Keil’s only witness was James Perry, who is Mosley’s brother. He testified that Mosley was in St. Louis the evening of April 8 celebrating Easter with his relatives. Prosecutors said he changed his story three times when he talked to detectives.
Perhaps the most surprising moment in the trial came when the woman who found Brown and the Boldens dead was testifying. From the stand, she identified Mosley as the man she had seen near the house on a bicycle the morning of the killings.

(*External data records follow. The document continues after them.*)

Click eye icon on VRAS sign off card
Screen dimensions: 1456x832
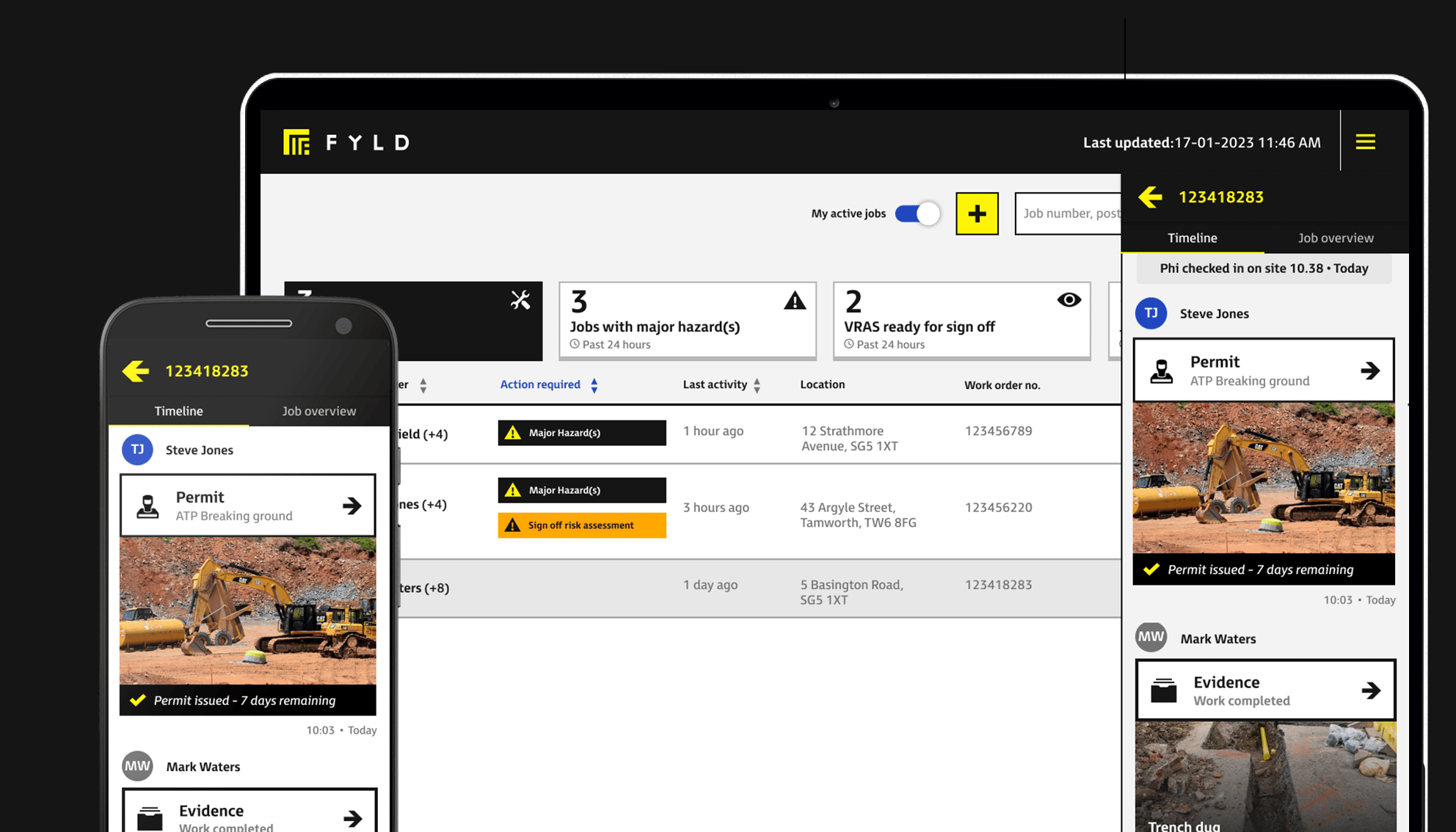pos(1069,300)
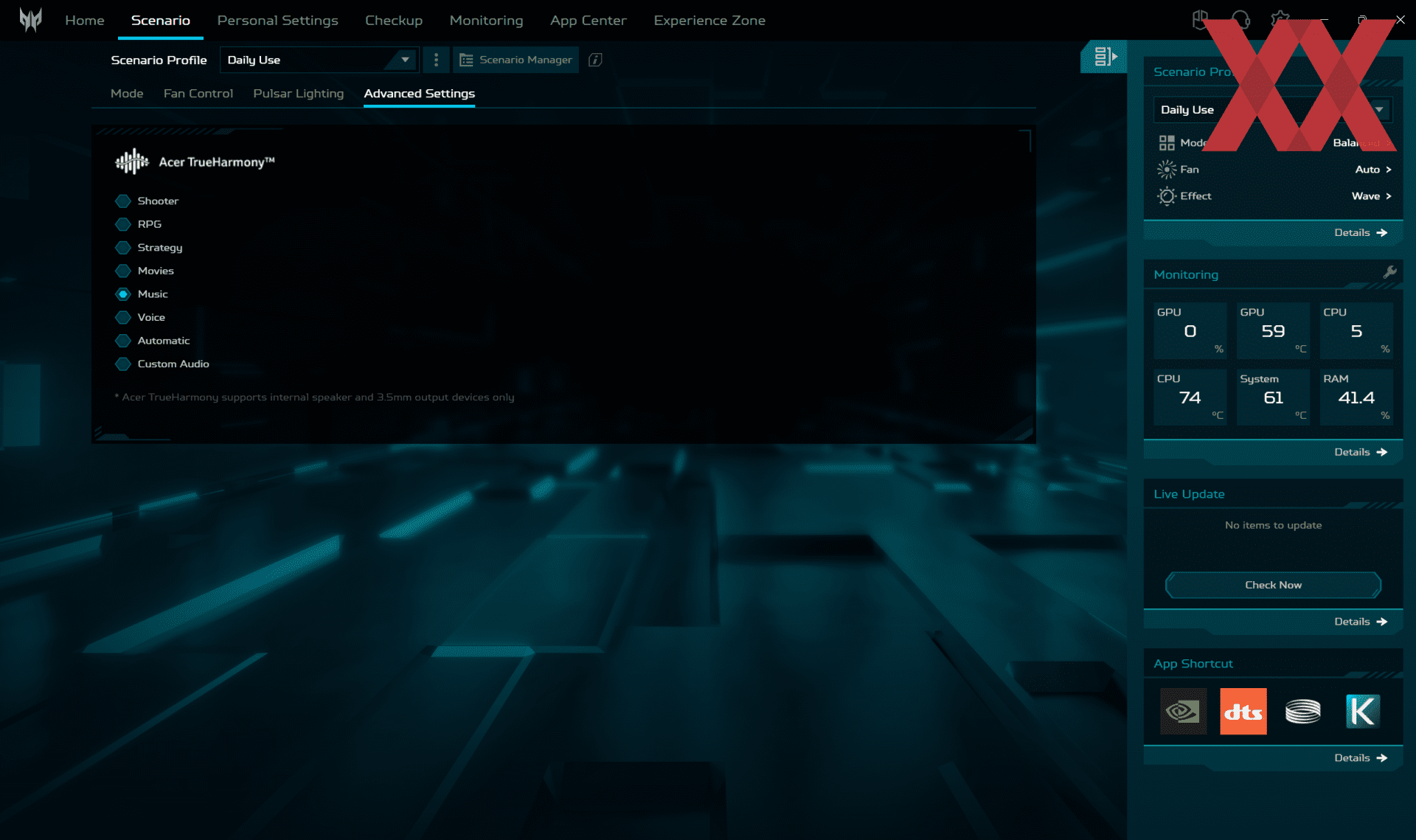The width and height of the screenshot is (1416, 840).
Task: Click the Monitoring wrench settings icon
Action: click(1389, 272)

Keil tried to get the in-court identification suppressed, protesting in part that the defense wasn’t told in advance that she would identify the defendant and that investigators had never shown her a photo lineup. The judge denied the motion, noting that the prosecution hadn’t elicited the woman’s identification of Mosley when she testified. She had told a victim advocate during a break in her testimony that she could identify him.
“Why didn’t the police ever show her a photo lineup?” Keil asked Thursday. “She had told detectives she would do anything to catch him.”
He also said she had given police a vague description of the man she had seen.
Keil wrapped up his closing statement by saying the prosecution wanted somebody to pay for what he described as a horrendous crime.
“Justice isn’t done by convicting somebody who is innocent,” he said.